The Middletown Press (Middletown, CT)
Poll shows wide support for competitive casino bids
A poll commissioned by MGM shows what the casino company has argued for years, that Connecticut voters prefer an open, competitive process for the right to build a commercial casino.
When given the choice between granting a new casino license through open bidding or through an exclusive deal with the two tribes that operate casinos in southwestern Connecticut, 71 percent favored an open process, according to the poll conducted by The Mellman Group, a Washington, D.C., research and strategy firm. That included 54 percent who said they felt strongly about the open bids.
Twenty percent in the poll of 500 registered voters said they favored an exclusive right for the tribes.
The poll, conducted by cell phones and landlines between Nov. 13 and 18, is being released Friday by MGM. It has a margin of error of plus or minus 4.4 percentage points for the full group, more for subgroups.
The results held up at 61 percent to 29 percent even when the voters were told that the tribes would immediately stop making payments to the state that now total $250 million, and that those payments, totaling $7 billion over the last 25 years for state and local governments, would be lost.
The results showed favorability toward an open bidding process ranging from 67 percent to 79 percent for both genders, both parties as well as independent voters, for white, African American and Latino voters, for voters over age 39 and for residents of Hartford, New Haven, Litchfield and Fairfield counties. Younger voters favored open bidding by 62 percent, the poll showed.
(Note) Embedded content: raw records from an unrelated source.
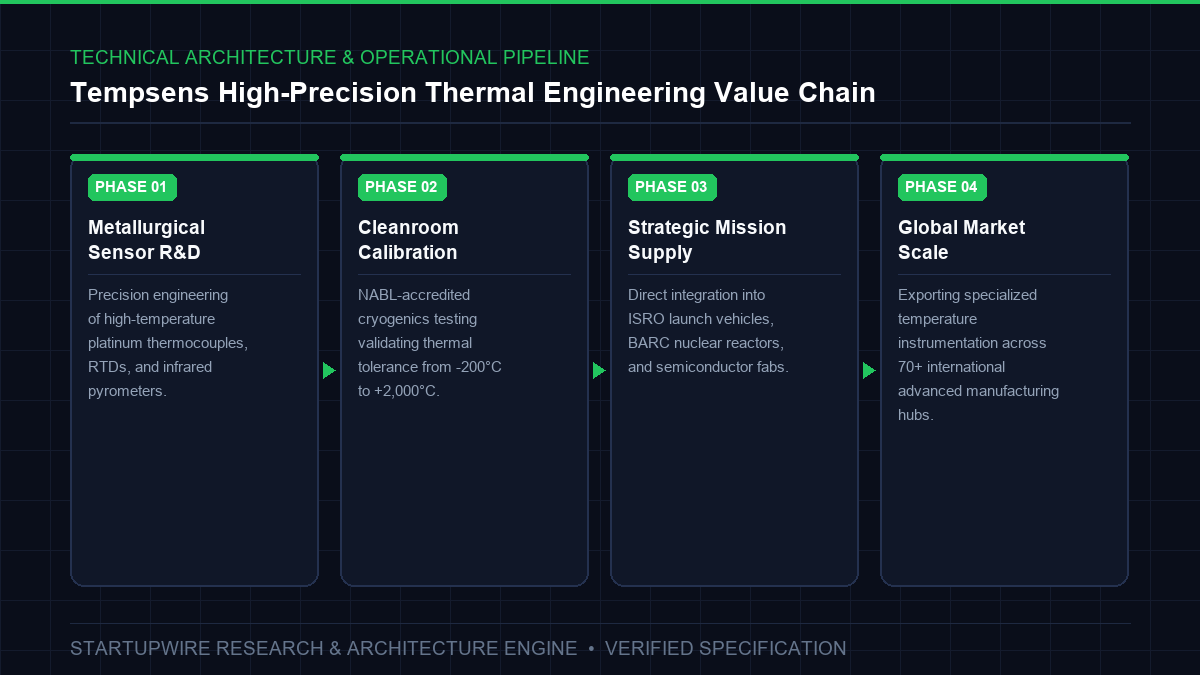Click the Verified Specification footer label

[x=725, y=648]
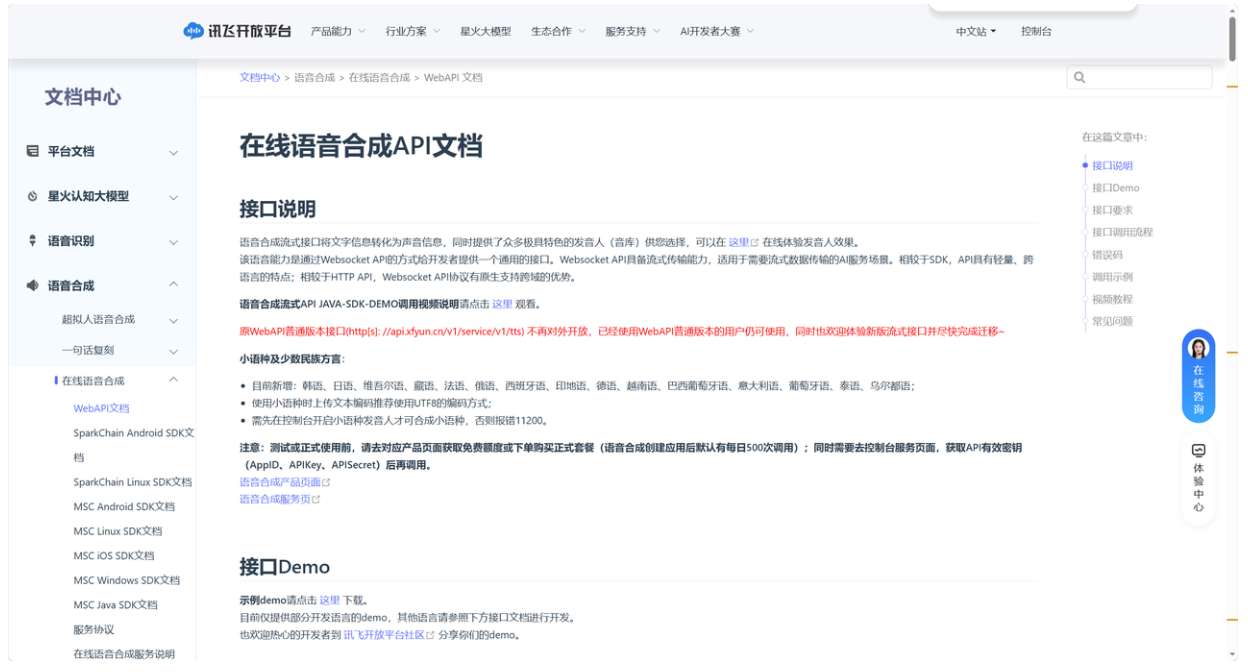Open the 控制台 console link
Image resolution: width=1248 pixels, height=672 pixels.
[x=1036, y=31]
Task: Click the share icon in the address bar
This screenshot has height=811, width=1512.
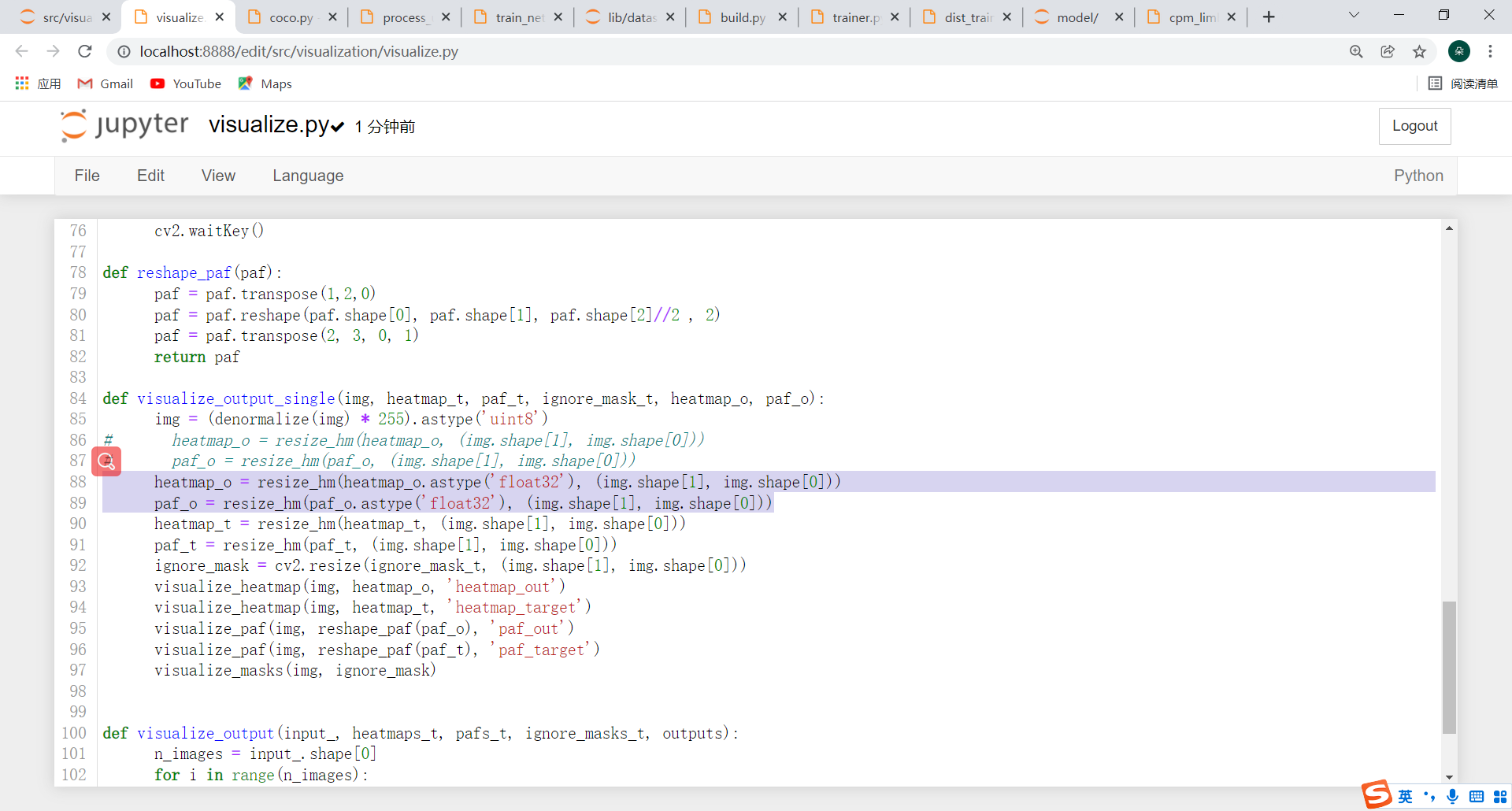Action: click(x=1388, y=51)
Remarkably, voters in eastern Connecticut favored an open bidding process by 60 percent to 25 percent, the poll showed. Mellman did not publicly report results for New London County, home of Foxwoods Resort Casino and Mohegan Sun, owned and operated by the Mashantucket and Mohegan tribes.
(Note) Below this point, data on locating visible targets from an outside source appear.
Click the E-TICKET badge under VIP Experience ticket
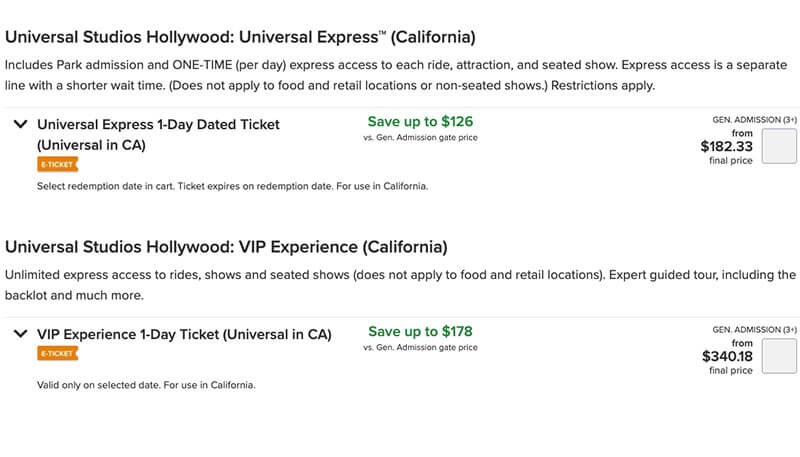 click(57, 353)
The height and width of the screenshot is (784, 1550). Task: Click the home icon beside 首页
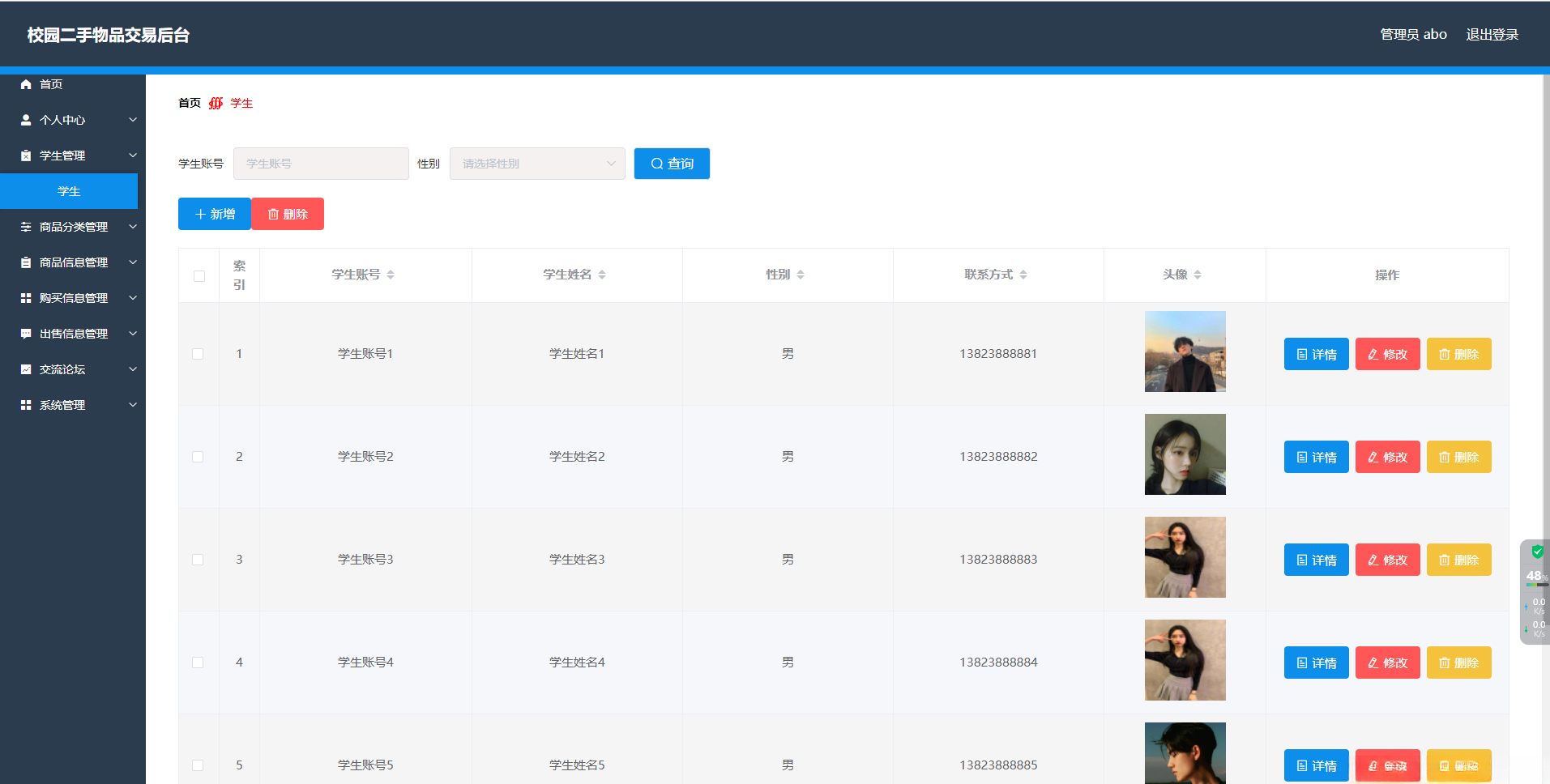[x=25, y=83]
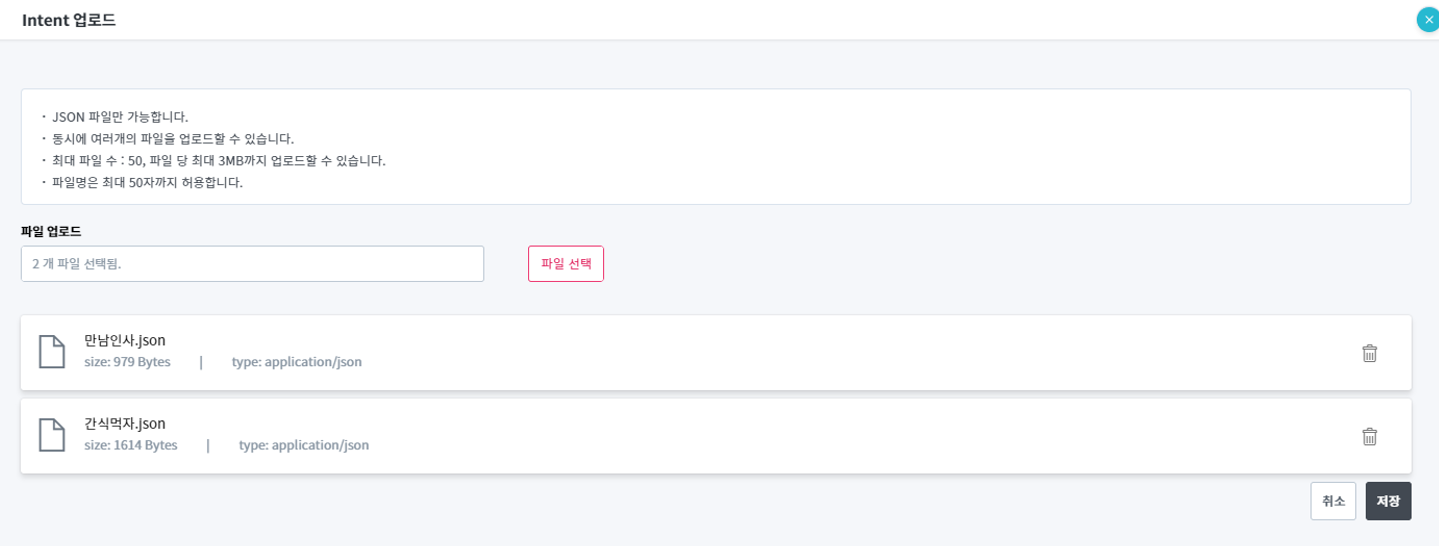Click the 파일 업로드 field label
Screen dimensions: 1439x546
point(51,232)
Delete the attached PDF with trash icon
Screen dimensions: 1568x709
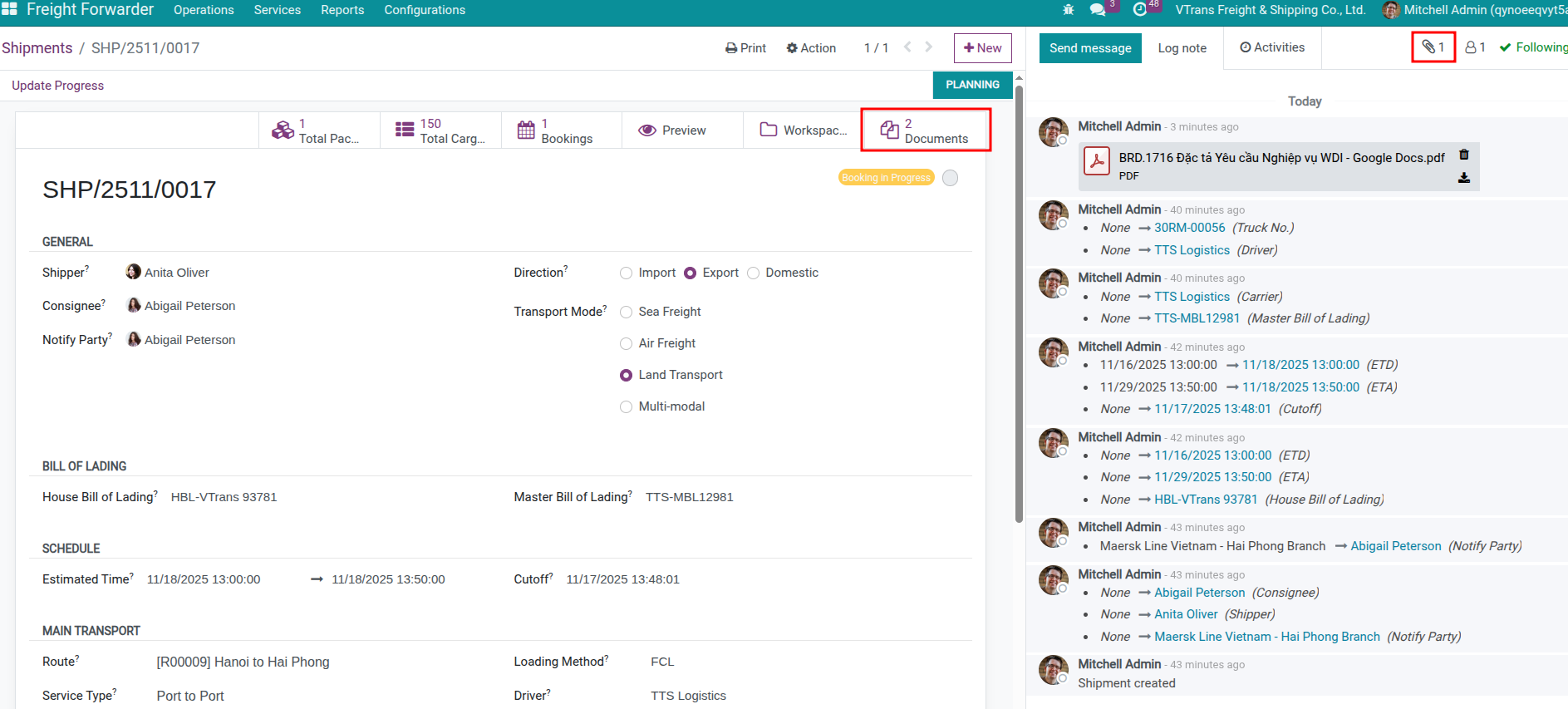(1464, 155)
MGM will argue at the state Capitol in 2019 that the poll shows support for a bill it favors, seeking state-sanctioned bids from any developers for a commercial casino on nontribal land. MGM hopes to build a $675 million casino on Bridgeport Harbor. In 2017, the General Assembly approved a license in East Windsor for MMCT, a joint venture of the Connecticut tribes.
Supporters of the tribes’ right to expand in East Windsor, including most lawmakers from southeastern Connecticut, say an open bidding process would amount to an unfair attack on the tribes, which currently employ about 15,000 people and have been strong partners in the state for more than 20 years.
“The tribes have done studies that they have paid for that were not done with MGM’s name on it and MGM continues to try to thwart a very large business in our state,” said Sen. Cathy Osten, D-Sprague, a leading supporter of the Tribes’ East Windsor efforts, “and I don’t think they have Connecticut’s business at heart...This is not independent.”
MMCT won a license without the state seeking outside bids because the tribes hold an exclusive right to run casinos in the state in exchange for 25 percent of slot machine revenues. The project remains tied up in a lawsuit over federal approval and MGM vows to refile a federal lawsuit in an effort to stop it, if moves forward.
The poll is unusual in how clearly it shows voters taking sides in an issue that’s closely divided politically. In that sense, it’s a bit like gun-control measures: strongly backed by voters but divided in Congress and state legislatures,.
“It’s very clear you just have overwhelming support in principle on the open competitive bidding process,” said Michael Bloomfield, managing director for Mellman. “When we have arguments on both sides, there still is that support.”
That lack of movement when the wording of the question changes is rare in polls, Bloomfield said.